Karthikeyan Ramadoss1*, Haema Ganapathi1, Vijayan Venugopal1, Sakthiganapathi Meenatchi Sundaram1, Shanmuganathan Seetharaman1, Velmurugan Vadivel2

1School of Pharmacy, Sri Balaji Vidyapeeth, SBV Campus, Pillaiyarkuppam, Puducherry, India.

2SRM College of Pharmacy, Faculty of Medicine and Health Sciences, SRM Institute of Science and Technology, Kattankulathur – 603 203, India.

 

*Email: [email protected]


ABSTRACT

The major topic of this review study involves the connection between particular scientific, legal, and regulatory elements of pharmaceutical crystal forms. By referring to current scientific advancements in this area, the article provides an examination of pharmaceutical co-crystals as patentable inventions.
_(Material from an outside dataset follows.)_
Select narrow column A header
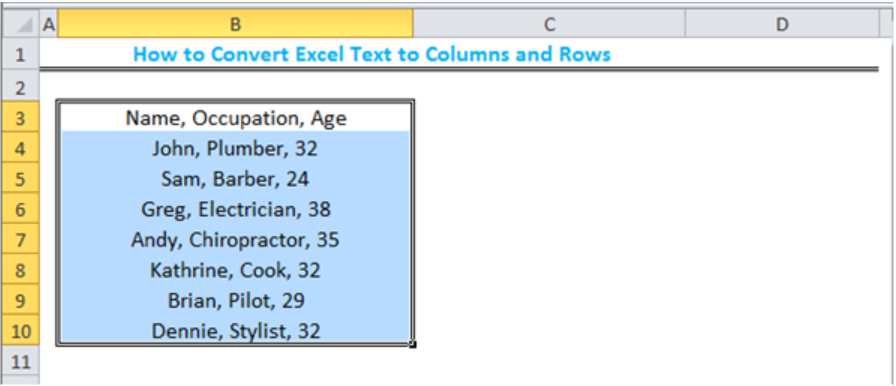The height and width of the screenshot is (386, 896). pyautogui.click(x=49, y=24)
The following few potential business benefits of pharmaceutical co-crystals and the other recent court rulings concerning important problems are compiled. The regulatory status of co-crystals has become a major concern recently with the rise of pharmaceutical co-crystals. The situation has grown even more problematic as a result of the new regulations from the European Medicines Agency (EMA) and the United States Food and Drug Administration (USFDA), as there are vastly divergent viewpoints. The essay offers a perspective on the potential effects of co-crystallization on the landscape of pharmaceutical intellectual property. Another point that has been considered is whether co-crystals qualify for patent protection in accordance with the literature and standards on pharmaceutically approved co-crystals.
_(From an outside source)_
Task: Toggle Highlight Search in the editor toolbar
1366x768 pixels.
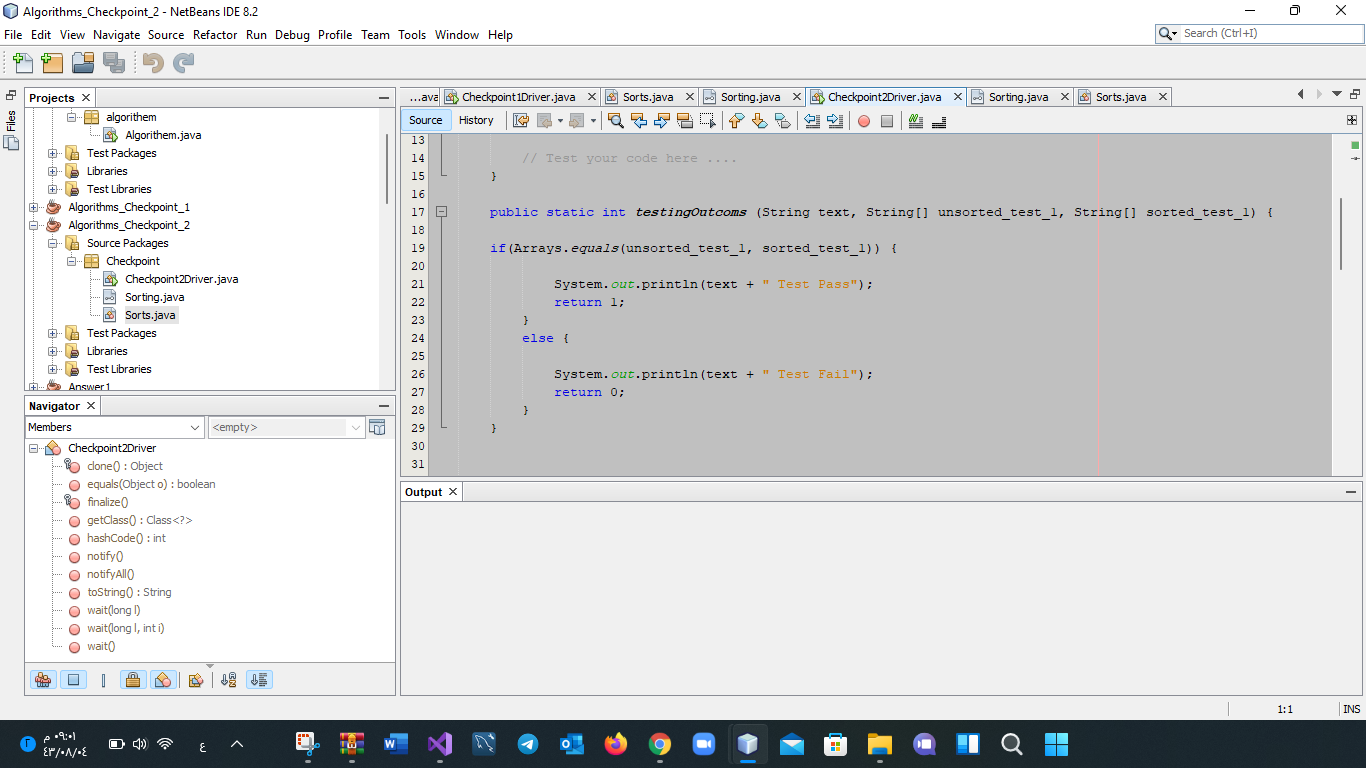Action: 686,121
Key words: Pharmaceutical cocrystal, Synthons, Intellectual property, Patent law


INTRODUCTION

Certain crystals are known to cohabit as supramolecular synthons. Since then, there have been significant changes. In 1773, the first cocrystal of urea with NaCl was found [1]. The first cocrystal of benzoquinone and hydroquinone (also known as quinhydrone) with a 1:1 ratio was produced in 1844. Quinhydrone electrodes were later developed to gauge the amount of hydrogen ions present in an acidic solution. Few investigations on the characteristics of the cocrystals were published as the interest in comprehending the chemistry of co-crystallization somehow faded. The possibility of using co-crystallization to produce pharmaceutical cocrystals was brought to light when the FDA authorized practical supramolecular synthons including Lexapro (2002), Calcit for infantile apnea (1993), and Depakote for epilepsy.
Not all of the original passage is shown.